When she returned to Kenya in 1966 after receiving her master’s degree, Maathai was moved to action by seeing the degradation of forests in her native land. In the absence of trees, heavy rains had washed away much of the topsoil and silt was clogging the rivers.

In 1977 she founded the Green Belt Movement, which has encouraged ordinary citizens, especially poor women -- who are traditionally responsible for gathering firewood -- to plant trees in order to preserve the environment and to improve their quality of life.

Through the Green Belt Movement, volunteers have planted about 30 million indigenous trees across Kenya. Other countries have copied Maathai’s initiative, including Tanzania, Zimbabwe, Uganda, Malawi, Lesotho and Ethiopia.

Maathai has been jailed, beaten and harassed for her outspokenness in opposition to land grabbing and in support of poor women. In 1989, she campaigned against President Daniel arap Moi’s government when he proposed building a skyscraper and a six-story statue of himself in the middle of Uhuru Park, Nairobi’s only public green space. After her protest, no investor was willing to support the project. In 1992, she and other women stripped naked in downtown Nairobi to protest police abuses, resorting, as she said, to “something they knew traditionally would act on the men. … It is a curse to see your mother naked.”
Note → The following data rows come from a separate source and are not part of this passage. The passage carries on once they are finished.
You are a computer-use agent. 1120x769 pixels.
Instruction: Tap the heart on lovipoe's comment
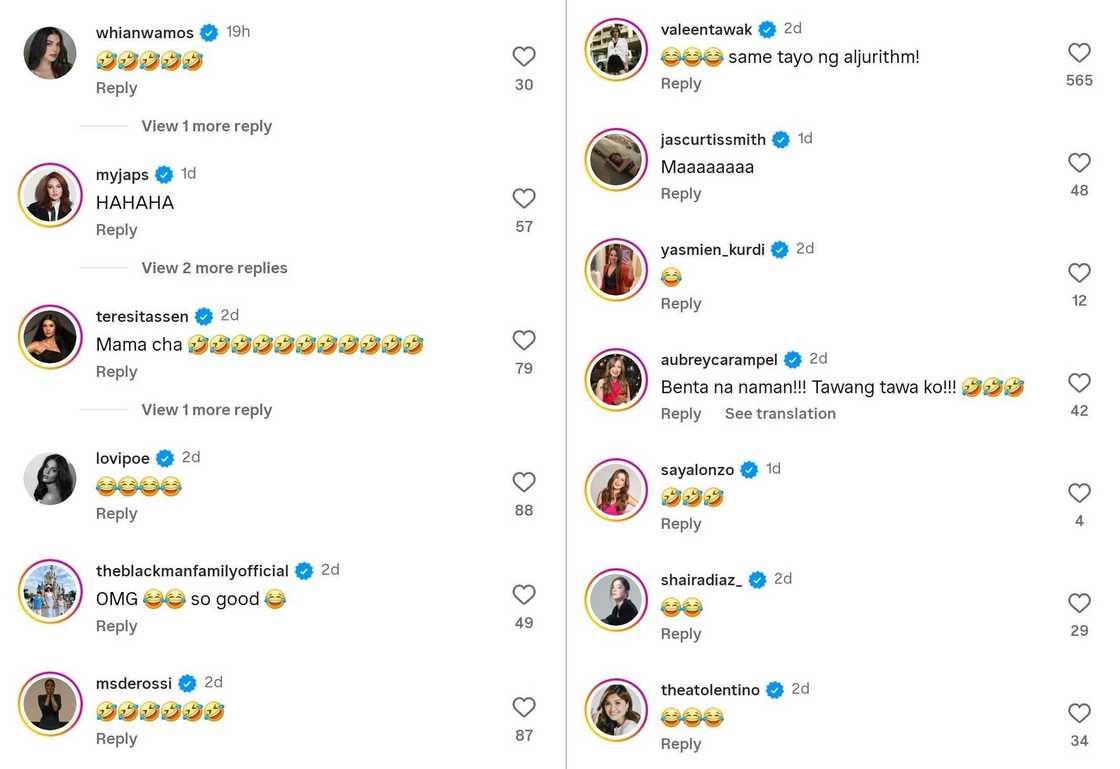tap(524, 483)
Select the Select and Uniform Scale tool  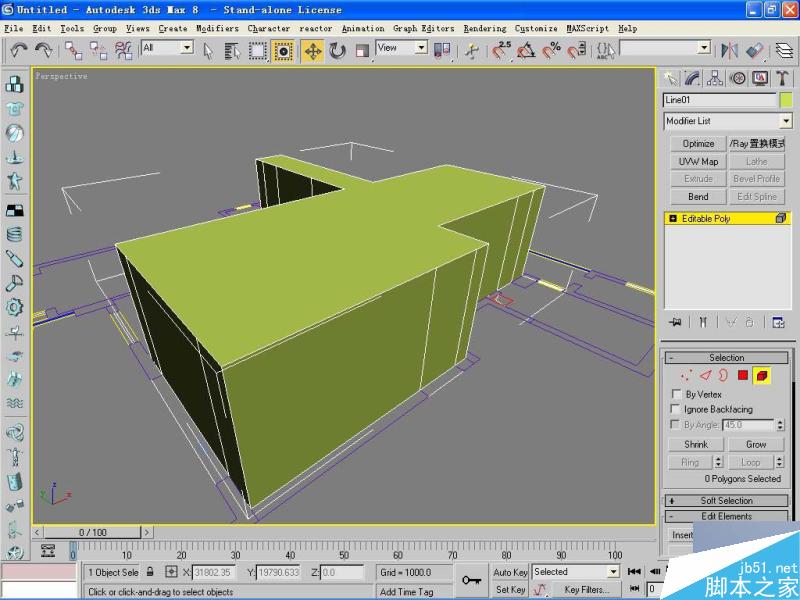(x=361, y=49)
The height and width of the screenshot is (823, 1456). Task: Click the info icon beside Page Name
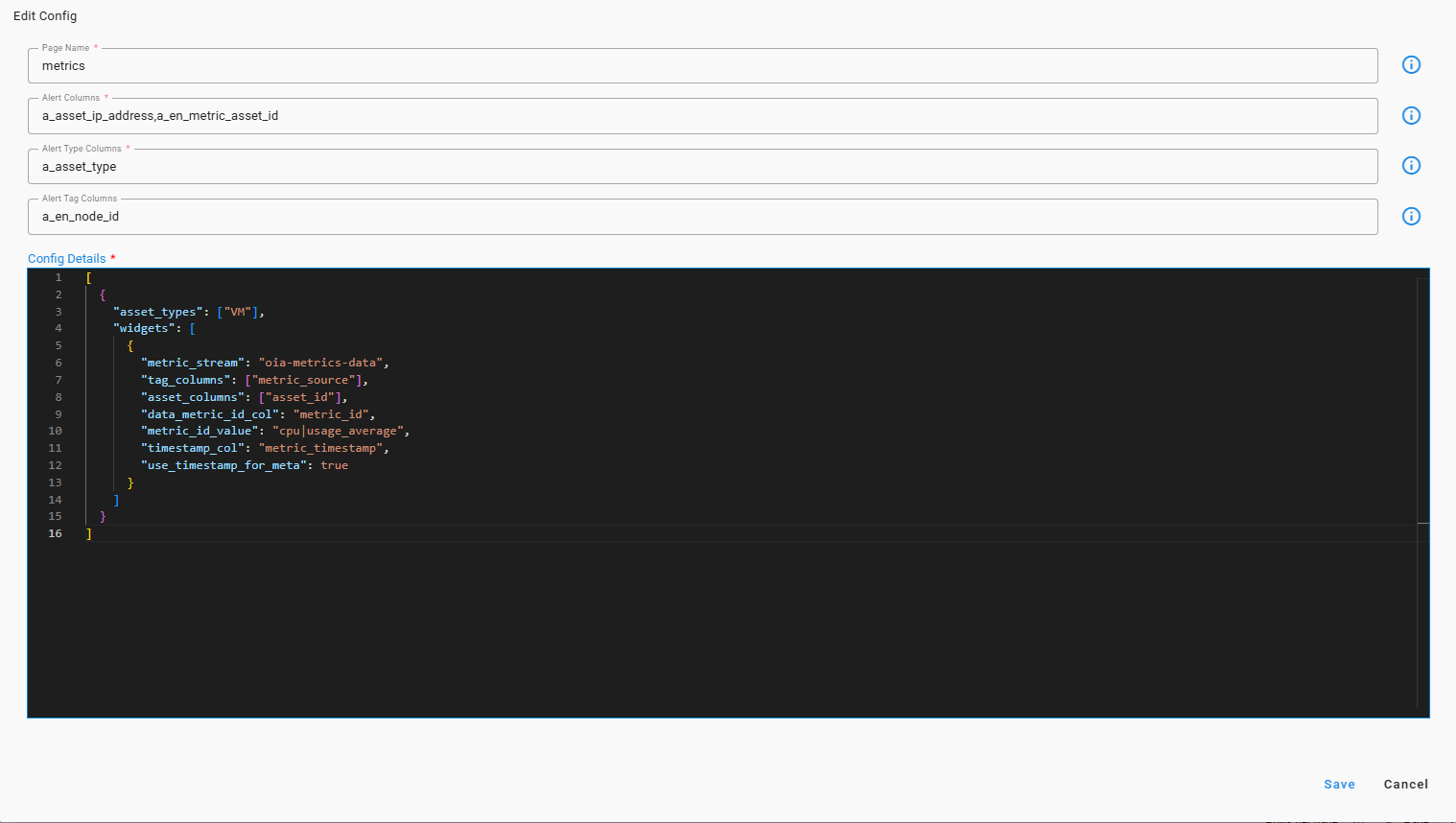[1411, 65]
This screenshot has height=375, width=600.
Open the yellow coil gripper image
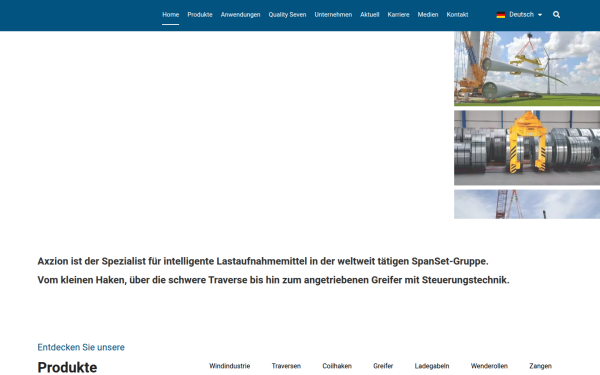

Maathai has three children, Waweru, Wanjira and Muta; her husband left her in a nasty divorce on the grounds that she was “too educated, too strong, too successful and too hard to control.”

When Moi’s government was defeated in 2002, Maathai was elected to Parliament with 98 percent of the vote. Since 2003 she has been assistant minister of Environment, Natural Resources and Wildlife for the Republic of Kenya.

Today’s Kenyan government was nothing but elated upon learning that their native daughter had won the Peace Prize. Back in the United States, Maathai’s friends were hearing about the announcement, too. Sr. Thomasita Homan was awake at 4 a.m. on Oct. 8. When she turned on the radio to hear if there was any breaking news, she was ecstatic to hear that her friend was the Peace Prize winner. Homan has nominated Maathai for the prize twice in past years.

On learning of the Nobel award, Maathai said, “When we plant trees, we plant the seeds of peace and seeds of hope.” One of the first things she did after hearing the news was to plant a Nandi flame tree at the foot of Mount Kenya, a slope outside Nairobi that she said had been a source of inspiration to her and to generations before.

Of her tree-planting project in Kenya, a country that is 85 percent Christian, Maathai told the May/June issue of World Watch, “I thought there would be nothing better for the Christians to do than plant a tree and bring back a life, the way Christ came back to life.”

Her faith in resurrection is clear not only through her work to revive the forests, but also in the e-mail she wrote on the death of her college adviser. “At this time, my life at the Mount comes back, all the beautiful days at the Mount,” she wrote then. “It is so painful to think that she is not quite there in the same spirit and energy. For me, I can only sit here and cry alone. And then comfort myself by the faith which teaches us that she is in Heaven: with the Lord. The one for whom she lived and did so much good on this planet. She, and the others at the Mount, touched my life so profoundly and made it so much better then … and now.

“In my tradition we would say, ‘She has been called. May she sleep where it rains and where there is dew.’ ”

Benedictine Sr. Antonia Ryan is an NCR staff writer. Her e-mail is aryan@natcath.org. Joseph Ngala contributed to this report from Kenya.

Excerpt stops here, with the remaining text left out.